Das waren die zwei entscheidenden Punkte.

Anetsberger: Mir wurde vom Ministerpräsident und auch von den Fachbehörden mitgeteilt, dass man zwar in Sachen Entkoppelung und auch bei der Förderzusage zu einer Lösung kommen kann - die Hausaufgaben dafür musste ich aber selber machen. Bis zum Stichtag musste ich dann den Grunderwerb nachweisen. In einem Kraftakt, der auch meine Verwaltung sehr gefordert hat, haben wir das geschafft und fristgerecht am 1. September 2016 unseren Förderantrag gestellt.

 

Heuer startet der Bau. Welche Ziele verbinden Sie damit?

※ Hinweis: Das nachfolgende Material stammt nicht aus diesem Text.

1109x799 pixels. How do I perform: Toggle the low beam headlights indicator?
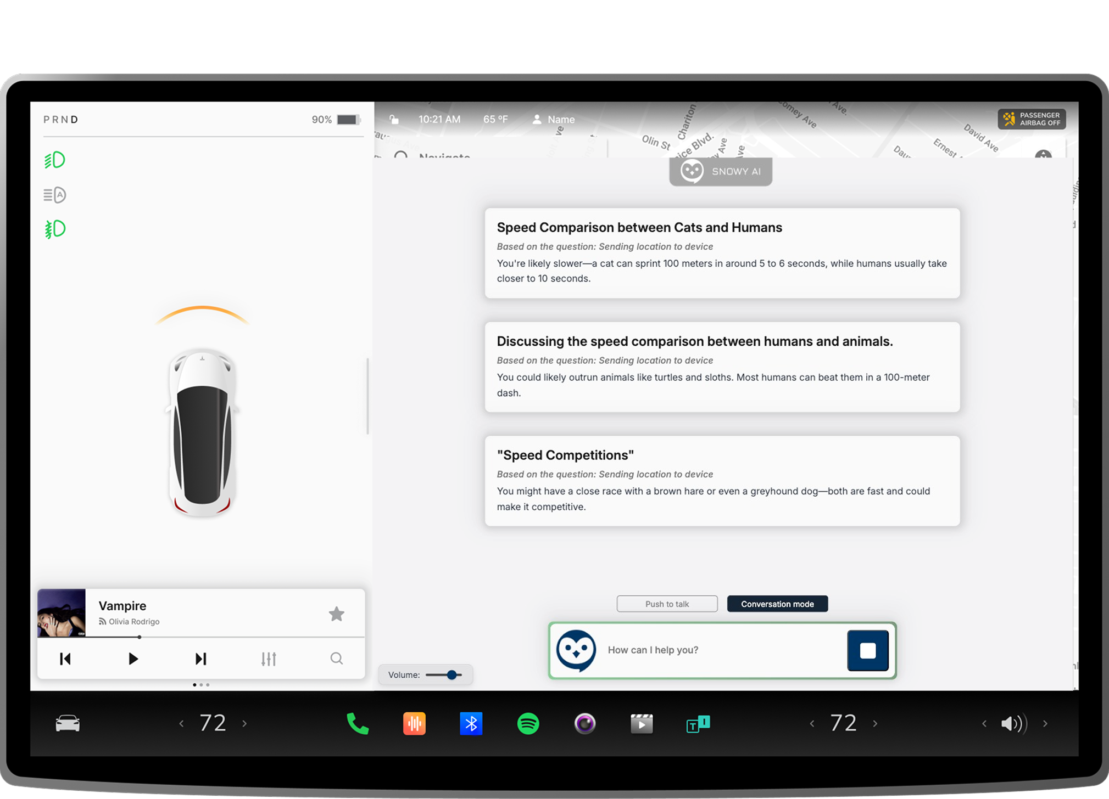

Anetsberger: Die Umgehungsstraße ist eine wichtige Voraussetzung dafür, dass wir andere Projekte besser umsetzen können. Da gehört die Entlastung der Sandsiedlung vom Busverkehr dazu - und die Anbindung des westlichen Stadtteils inklusive Gewerbegebiet an unsere Fernstraßen. Zudem haben wir über unser Integriertes Städtebauliches Entwicklungskonzept genügend Vorhaben, die sich auch mit der Verkehrsführung beschäftigen. Durch die Umgehung gewinnen wir hier Spielraum.

 

Wie sind die Planungen in Sachen zweiter Bauabschnitt der Umgehungsstraße? Kann der zügig umgesetzt werden?

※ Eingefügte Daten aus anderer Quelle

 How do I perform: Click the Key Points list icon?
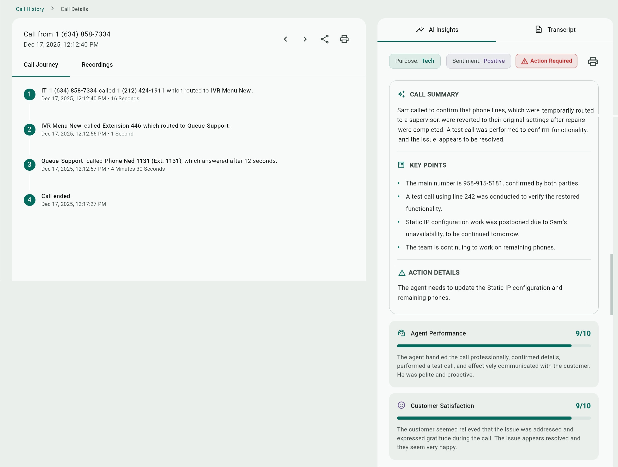click(x=401, y=165)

Anetsberger: Das wäre das Ziel. Aber auch hier muss ich etwas zur Opposition sagen. Ich finde es lächerlich, jetzt zu fordern, dass der zweite Bauabschnitt ganz schnell umgesetzt wird. Jeder weiß, dass der viel schwieriger ist. Aktuell liegt darauf bei mir kein Arbeitsschwerpunkt. Im Laufe des Jahres werde ich die Grundstücksverhandlungen noch einmal führen. Ich bin mir aber fast sicher, dass ich da nicht erfolgreich sein werde. Dann wird das weitere Prozedere zu klären sein. Behalten wir die Fäden in der Hand oder muss beispielsweise der Freistaat Bayern die Bauträgerschaft übernehmen? Dann würde es aber definitiv noch fünf bis sieben Jahre bis zur Realisierung dauern.

 

Sie haben den Eindruck, dass man Ihnen den Erfolg beim ersten Bauabschnitt durch den Verweis auf den noch offenen zweiten Bauabschnitt vermiesen möchte?

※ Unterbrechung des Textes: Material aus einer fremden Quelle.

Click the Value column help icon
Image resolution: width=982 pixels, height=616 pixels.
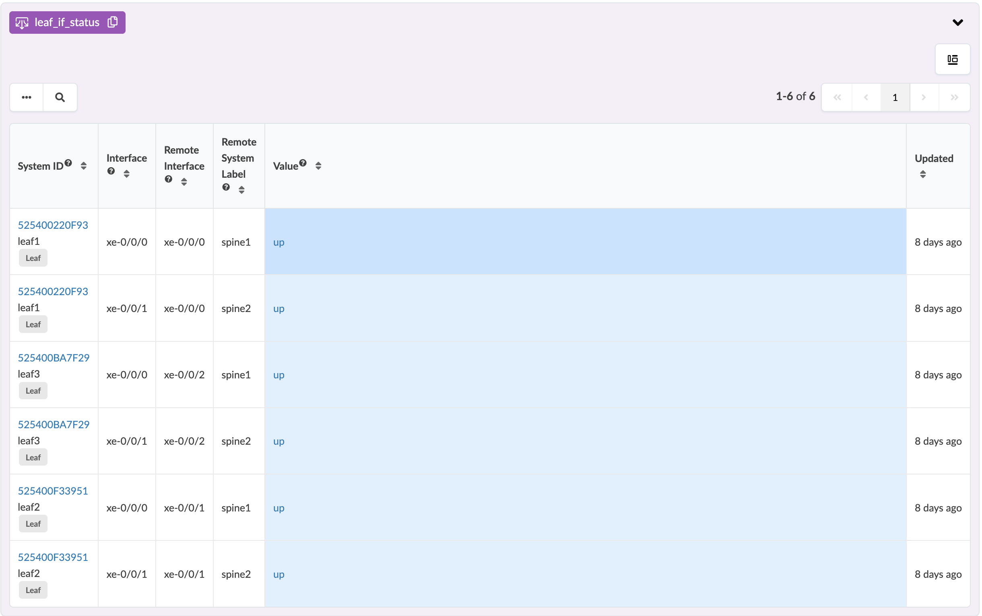pyautogui.click(x=303, y=163)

Anetsberger: Diesen Verdacht habe ich und dieses Vorgehen ist nicht seriös. Ich könnte auch hergehen und gegenüberstellen: Was hat der Eine gemacht, was der Andere. Dieser Vergleich wäre sehr eindeutig. Das wäre für mich ein Leichtes, aber darauf bin ich nicht angewiesen. Entscheidend ist, dass es jetzt mit dem Bau losgeht.

 

Wie fällt Ihre allgemeine Einschätzung zur Zusammenarbeit im Stadtrat aus?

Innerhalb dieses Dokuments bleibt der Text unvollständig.